Conflicts & War

Colombia says Haitian ex-official ordered assassination of Moise

Bogota, Jul 16 (EFE).- Authorities in Colombia said Friday that the Colombian nationals being held for the July 7 murder of Haitian President Jovenel Moise told investigators the order for the murder came from a former official of Haiti’s justice ministry.

“Joseph Felix Badio, who was a former Ministry of Justice official who worked on the anti-corruption commission with the General Intelligence Service, told Capador and Rivera that what they need to do is assassinate the president of Haiti,” Colombian police director Gen. Jorge Luis Vargas said in Bogota.

Duberney Capador, a former sergeant in Colombia’s army, died in a shootout with Haitian police following the murder, while retired Capt. German Rivera is among the 18 Colombians now in custody in Port-au-Prince in connection with the crime.

Haitian authorities say that 28 people took part in the attack on Moise’s private residence during the wee hours of July 7.

The assailants, who identified themselves to security guards as agents of the US Drug Enforcement Administration, shot the president and first lady Martine Moise.

Jovenel Moise died at the scene, while his widow remains hospitalized in Miami.

Vargas said that Capador took part in meetings between employees of Miami-based CTU Security Services and the Haitian-American accused of being behind the killing, Christian Emmanuel Sanon, a 62-year-old evangelical pastor and doctor living in South Florida.

Capador, German Rivera and two other people traveled to Haiti in late April on a contract to provide “security services” and were joined in June by an additional 20 people in June, the Colombian police director said.

In a meeting last month “with Joseph Felix Badio and a person called ‘Ascar,’ German Rivera and Duberney Capador were informed that they were going to arrest the president,” Vargas said.

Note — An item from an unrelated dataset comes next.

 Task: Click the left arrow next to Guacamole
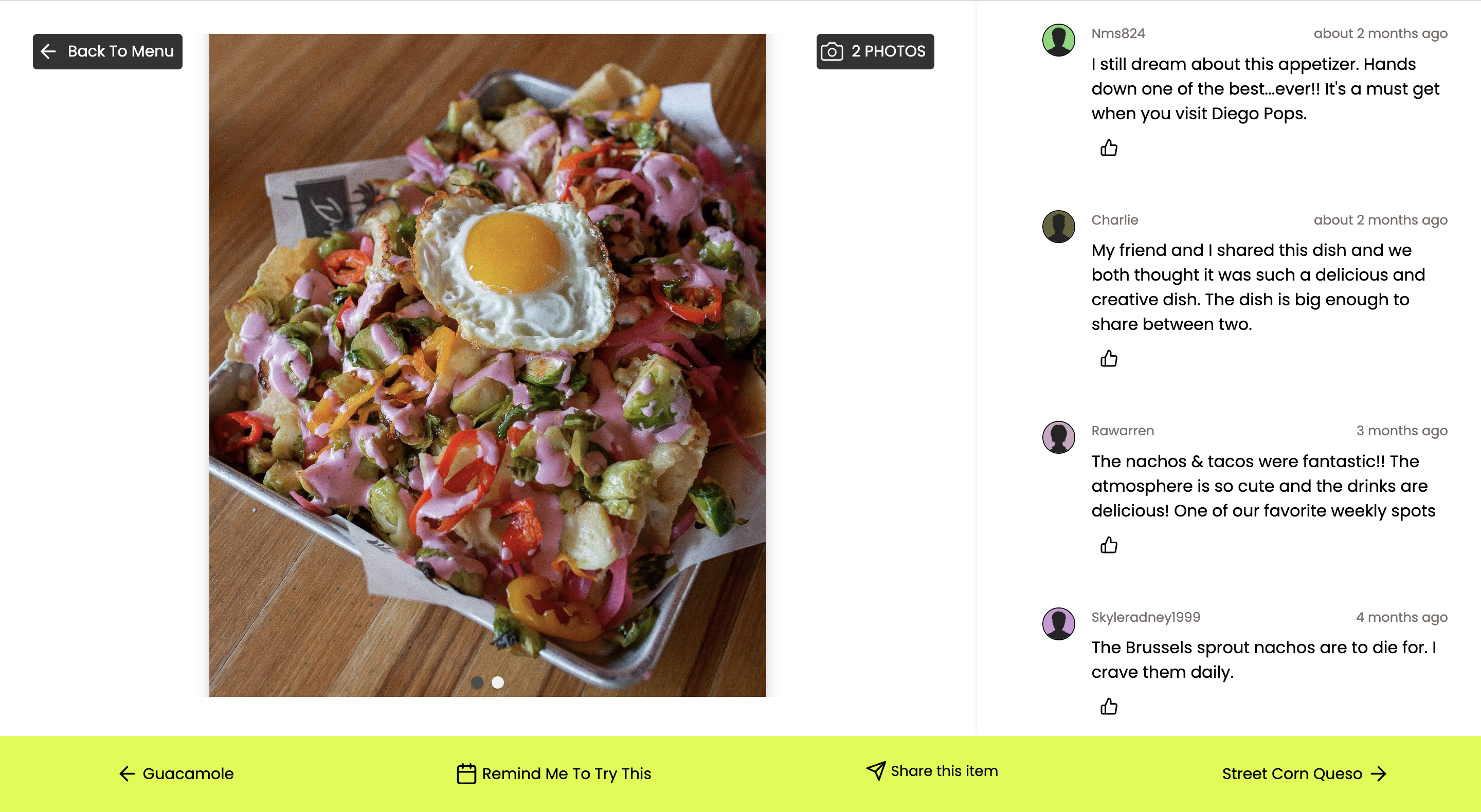tap(126, 774)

The team then deployed to a house near Moise’s residence in the exclusive capital neighborhood of Pelerin 5 to undergo training in preparation for the mission.

It was not until three days before the assassination that Badio revealed to Capador and Rivera that the actual mission was to kill Moise, Vargas said.

But the general went on to reiterate Thursday’s statement from Colombia’s president, Ivan Duque, to the effect that the Colombians involved in the operation were participants in an assassination regardless of how much they knew about the intentions of the people who hired them.

Sanon, a complete unknown in Haitian politics, said in a YouTube video that he aspired to lead the country of his birth. But questions have arisen about where the pastor, who declared bankruptcy in the US, would have found the money to hire gunmen.